А те, кто провожал Нину, все еще стояли у фальшборта, смотрели, как тают в ночном море огни уходящего парохода. Кончилась моя вахта, и я опустился на ботдек и встал в толпу провожающих.

— Эх, домой хочется! — с тоской проговорил девичий голос.

И я тоже в это мгновение подумал о доме… Ушел «Кузбасс» к родным берегам, растревожив наши души, да ведь так всегда и бывает, когда в море встречается наш пароход… «Тоскует моряк на берегу по морю, а в море — по берегу…»

Нестеров стоял в стороне от всех, дымил своей трубкой. Я подошел к нему, он повернулся, узкие глаза его совсем запали, две темные щелки глянули на меня.

— Вот так, — неопределенно произнес он.

Мне захотелось его успокоить, и я сказал:

— Ничего, на берегу встретитесь.

— Как знать, — сказал он. — За столько времени все может случиться…

— Она будет ждать, — убежденно сказал я.

— Я тоже в это верю. — Он отвернулся от меня и стал смотреть в море, а там уже растаяли начисто огоньки теплохода, и теплый синий свет заструился с неба, стирая звезды, — приближалось утро.

«…И еще вот что я тебе скажу, ма: меня поразило не то, как она открыто прощалась с Нестеровым, хотя только об этом и толкуют сейчас на пароходе, а как сразу изменилось мое отношение к ней. Прежде она мне не очень нравилась, хоть мы и дружили, — казалась заносчивой, иногда высокомерной, и я не мог связать то, что рассказывал мне о ней Леша, с тем, что сам наблюдал. Но вот теперь, когда ее списали… Я написал это и подумал: ты, наверное, и не поймешь, почему ее списали. Это могут понять только моряки, потому что все сделанное капитаном — необходимость выполнять морские законы. Тут у нас очень жесткие правила, которые держатся на странной логике: если дозволено одному, почему не дозволено другим? Моряки многих поколений издеваются над этим законом, кричат: „Только на флоте любовь под запретом“, протестуют, но никому пока еще не удалось одержать над ним победу. Мы смирились и воспринимаем его как данность. Ну, так вот, когда ее списали, она предстала передо мной как бы в ином свете, и я обнаружил то, чего прежде не замечал и не понимал. Она оказалась смелой и честной, она не стала ни хитрить, ни прятаться, она встала и открыто сказала: „Я люблю и никого не боюсь“. Вот такой она и запомнилась: стоит под ярким лучом света, не стыдясь своих чувств… Но, пожалуй, я еще не во всем разобрался. Тут есть над чем подумать, ма, как любил говорить Леша: „В отражении луча надо учитывать не только свет, но и зеркало…“».
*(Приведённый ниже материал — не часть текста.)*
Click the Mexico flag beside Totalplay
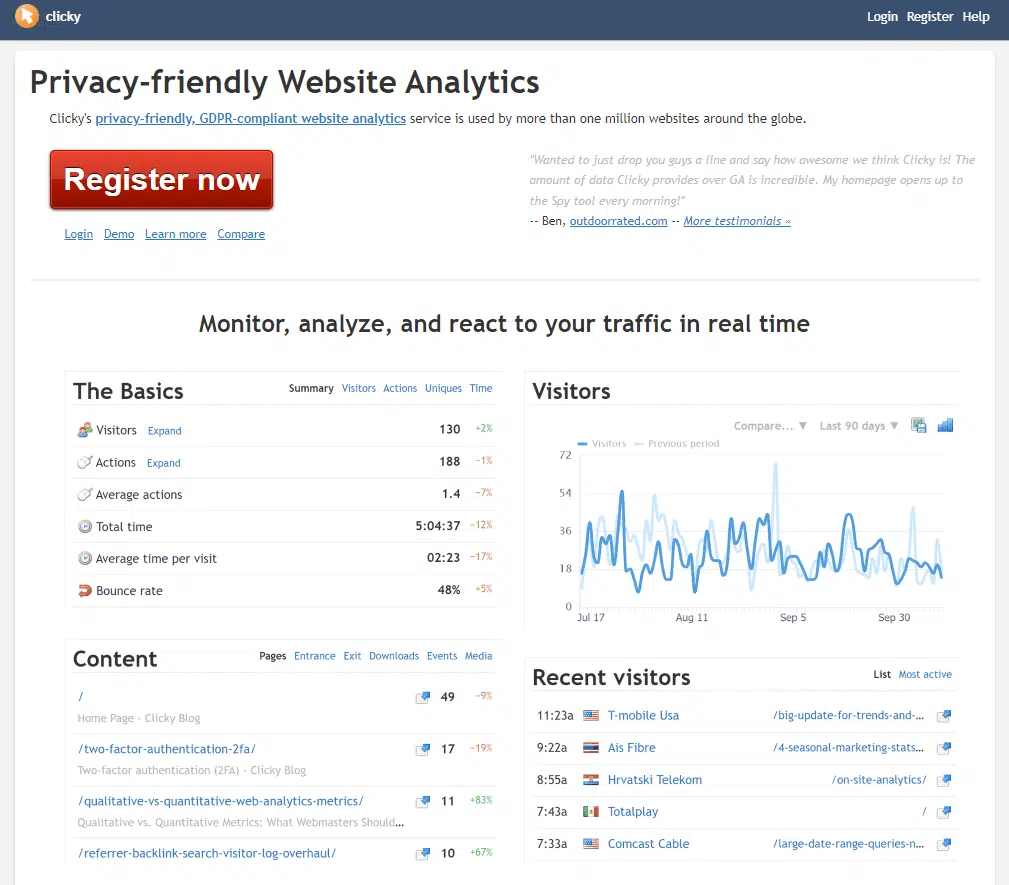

Когда провожали Нину, он вышел на палубу в светлой, парадной форме, стоял в стороне молча, то и дело подергивая носом и поправляя сползающие очки — они были на этот раз у него в темно-зеленой толстой оправе. И когда она садилась в шлюпку, то вдруг оглянулась, отыскала его глазами и помахала ему рукой, но он не ответил.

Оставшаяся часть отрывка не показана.